WORK ITEM » Look through the data that follows and say how many of its lines contain "icon", giving the number only.

DATA SHOWN »

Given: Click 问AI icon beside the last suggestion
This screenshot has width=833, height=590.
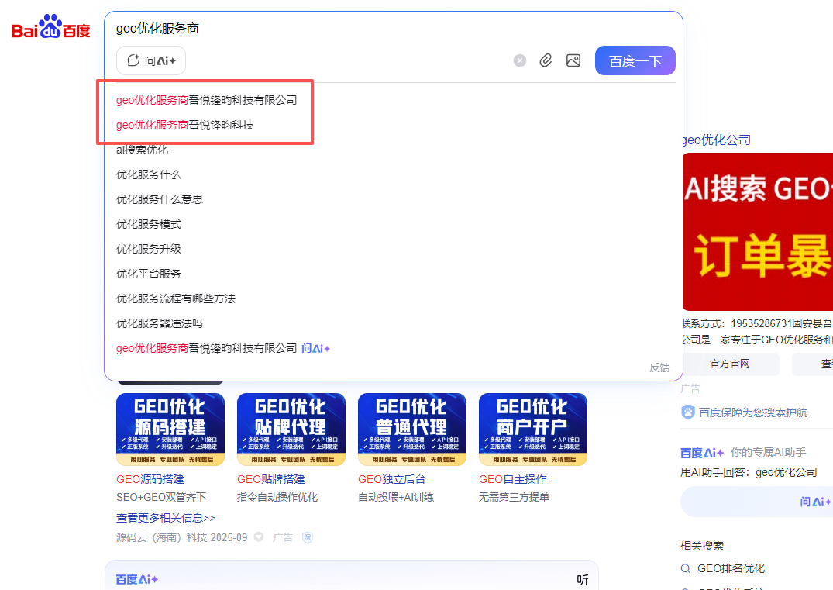Looking at the screenshot, I should coord(316,349).
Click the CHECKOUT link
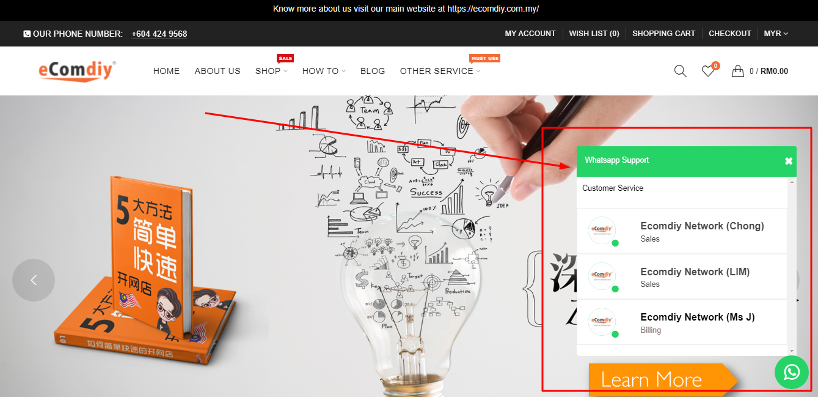The height and width of the screenshot is (397, 818). pyautogui.click(x=730, y=34)
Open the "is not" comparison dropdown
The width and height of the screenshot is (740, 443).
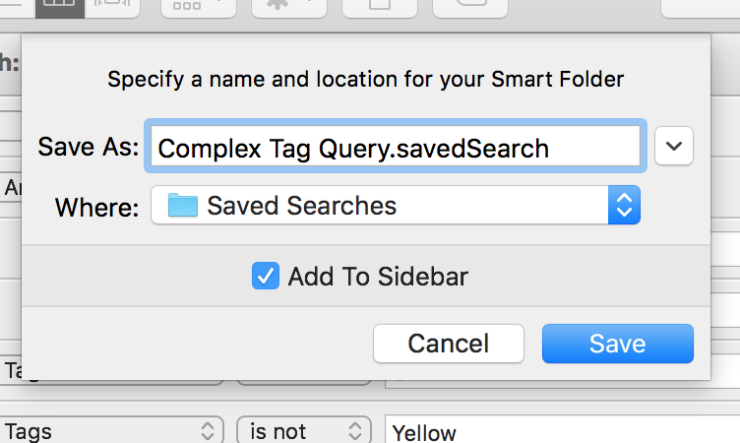click(304, 431)
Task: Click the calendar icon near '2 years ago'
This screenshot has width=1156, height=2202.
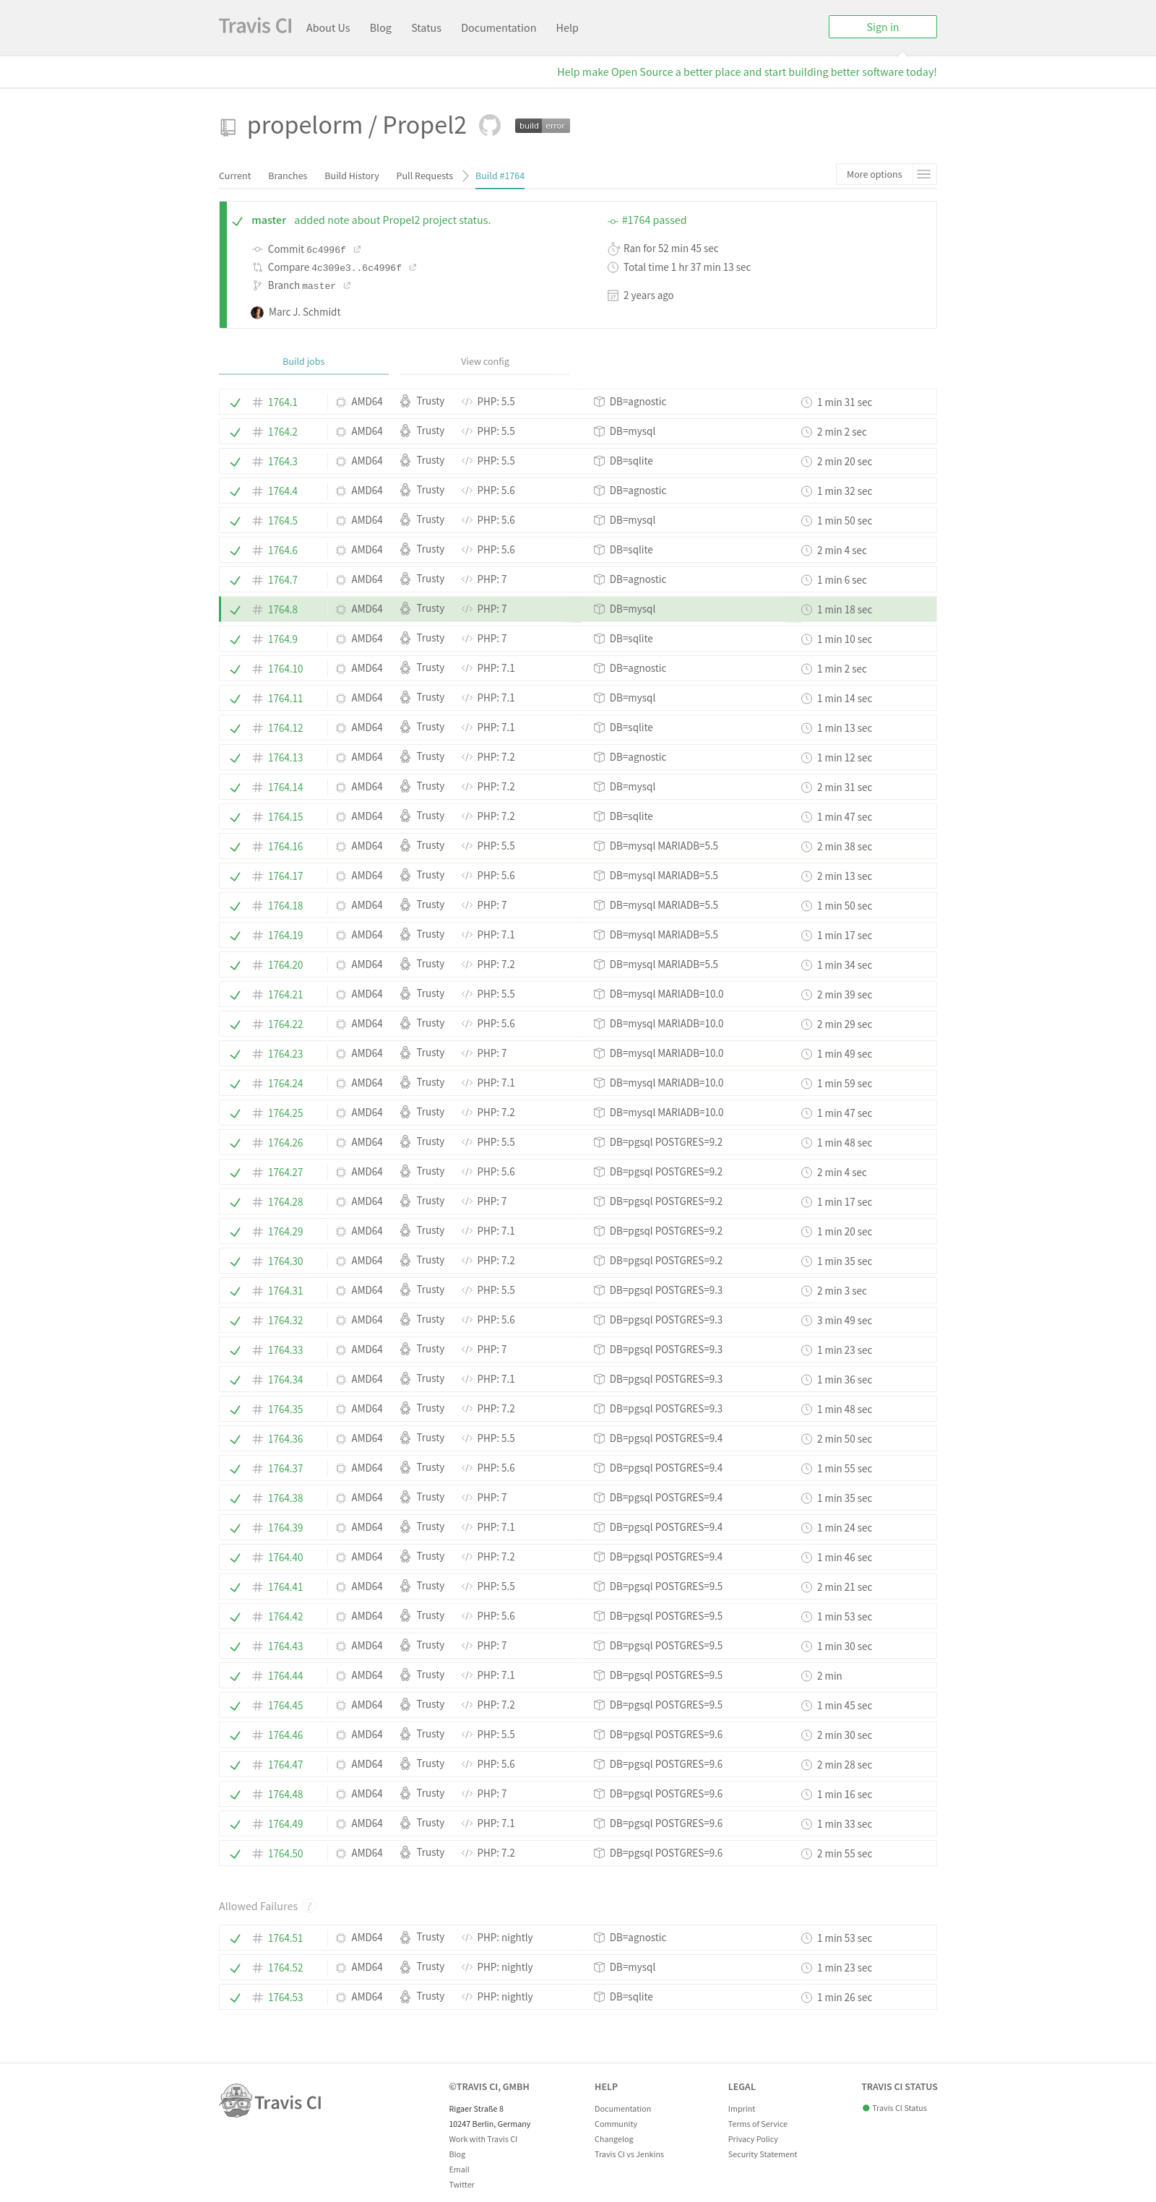Action: tap(612, 295)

RESPONSE » 2